In many ways, Hollywood is less the American industry and more the epicentre of the international film industry. In the very early days of filmmaking, the French, German and British film industries actually had higher rates of production and innovation than the Americans, but then the First World War happened and Europe spent the next couple of decades recovering, so the best filmmakers headed for the relative affluence of America and thus Hollywood became synonymous with movies. In the decades since, Hollywood has continued to hoover up the best talent, the best stories, from all over the world… with one thing in common: they’re universal.
Hollywood films are rooted in primal hopes and fears that pretty much every human can identify with. They may literally be set in America with American characters, but, whether they’re action, comedy or thriller, they all have in common a strong, simple, emotional anchor that makes the story and characters accessible to people whose lives are otherwise a million miles from the world of the movie. You don’t have to have been a glamorous advertising executive in Manhattan to have been terrified you’ll never find love, or an FBI agent to know that you would do anything to protect your family. What I’m getting at, is that whether or not you can successfully employ “y’all” in dialogue or write about baseball is less relevant than whether anyone can pick up your script and ‘get it’ regardless of whether they’re familiar with the French sense of humour or lived through Thatcher’s Britain or whatever. In fact, a fresh setting or unique perspective is absolutely a strong selling point, and if the story has that emotional anchor it won’t be obscure or inaccessible however foreign or unusual the world it inhabits may be.
So, assuming your writing is universally appealling to most humans, how then to get it in front of American producers? In my experience, cold querying from thousands of miles away is pretty much a waste of time. Cold querying full stop is a long shot, but when the producer knows that even if they’re mildly interested enough to invite you in for a coffee you probably won’t be able to come, it becomes a long shot wearing a blindfold. My advice is to start where you are – as I said above, Hollywood hoovers up talent from everywhere, you just have to come to its attention first.
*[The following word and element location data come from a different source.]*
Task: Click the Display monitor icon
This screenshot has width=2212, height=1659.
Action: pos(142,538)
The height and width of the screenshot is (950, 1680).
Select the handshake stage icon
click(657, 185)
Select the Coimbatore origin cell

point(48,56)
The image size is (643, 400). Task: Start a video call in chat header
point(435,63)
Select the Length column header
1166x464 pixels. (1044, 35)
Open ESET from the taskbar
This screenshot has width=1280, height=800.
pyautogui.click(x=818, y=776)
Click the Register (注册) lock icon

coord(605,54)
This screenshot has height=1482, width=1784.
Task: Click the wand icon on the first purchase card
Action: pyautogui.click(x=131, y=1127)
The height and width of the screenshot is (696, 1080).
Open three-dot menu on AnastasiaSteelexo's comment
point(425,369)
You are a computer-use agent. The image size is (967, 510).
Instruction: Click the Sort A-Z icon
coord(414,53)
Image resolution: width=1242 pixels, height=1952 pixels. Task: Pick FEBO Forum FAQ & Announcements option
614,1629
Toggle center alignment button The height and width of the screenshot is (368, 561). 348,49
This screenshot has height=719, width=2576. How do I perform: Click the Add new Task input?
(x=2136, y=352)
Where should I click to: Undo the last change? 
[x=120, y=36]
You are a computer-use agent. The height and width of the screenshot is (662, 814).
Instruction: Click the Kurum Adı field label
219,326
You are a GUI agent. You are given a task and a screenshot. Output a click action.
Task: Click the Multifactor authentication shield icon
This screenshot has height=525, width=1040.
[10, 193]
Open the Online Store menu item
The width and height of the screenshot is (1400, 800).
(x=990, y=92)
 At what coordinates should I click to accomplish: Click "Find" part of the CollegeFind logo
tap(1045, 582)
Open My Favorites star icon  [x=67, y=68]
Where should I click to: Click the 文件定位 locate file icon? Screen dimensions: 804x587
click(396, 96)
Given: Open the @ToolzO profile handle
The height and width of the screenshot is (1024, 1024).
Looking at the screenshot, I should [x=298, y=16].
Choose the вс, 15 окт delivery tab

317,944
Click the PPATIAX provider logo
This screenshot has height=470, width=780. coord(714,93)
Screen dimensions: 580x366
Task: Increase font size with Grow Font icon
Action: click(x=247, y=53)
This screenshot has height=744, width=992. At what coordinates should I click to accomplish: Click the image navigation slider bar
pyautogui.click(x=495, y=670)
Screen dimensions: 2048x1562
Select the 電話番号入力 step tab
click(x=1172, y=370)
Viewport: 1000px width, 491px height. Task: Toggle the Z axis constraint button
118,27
I’ve heard people respond to that “but I only want to write Hollywood films – what’s the point in trying to make a British/French/Ukrainian first for the sake of it?” To that I say: universal. There are extremely few Hollywood films that couldn’t have been made with a different setting – see every (good) remake as evidence – so write the local ‘remake’ of your Hollywood film first. If it’s of a budget that seems to you to be out of the league of your local market, the writing (if it’s of Hollywood standard) will still make make a producer sit up and take notice. There are ways and means that any producer worth their salt will figure out; that’s their job not yours.
Or, they might just remember that studio scout they got wasted with at Berlin or Cannes that time, and pass it along. As I said above, the movie business is international: everyone is working with everyone, and most people you want access to probably hung out at a festival or awards show once upon a time with someone you realistically could have access to. No studio exec in LA wants a cold call from a random screenwriter (of any nationality), but a call from a Swedish producer or Australian agent they met and exchanged cards with? Different story, and if you’re in Stockholm or Sydney you probably have a better shot of running into that producer or agent than you would getting hold of the exec in LA. I currently have a pilot with a manager in LA who was contacted by the Swedish agent of the actress I wrote the lead for, in whose garden shed I lived for a little while.
One thing to keep in mind if you are determined to only write American movies set in America, is that you need to have an ear for American dialogue. Fluent English isn’t enough, in fact there are plenty of British or Aussie writers that can’t write American dialogue for toffee (or vice versa). I work a lot with Swedish scripts in English and am invariably itching to tweak the dialogue, however grammatically perfect it may be (in fact, that’s often part of the problem). So before sending a screenplay to an American producer/manager/agent, have it read by an American if you possibly can (even if your first language is English) – there are a few cheap notes services that would be worth it for that alone.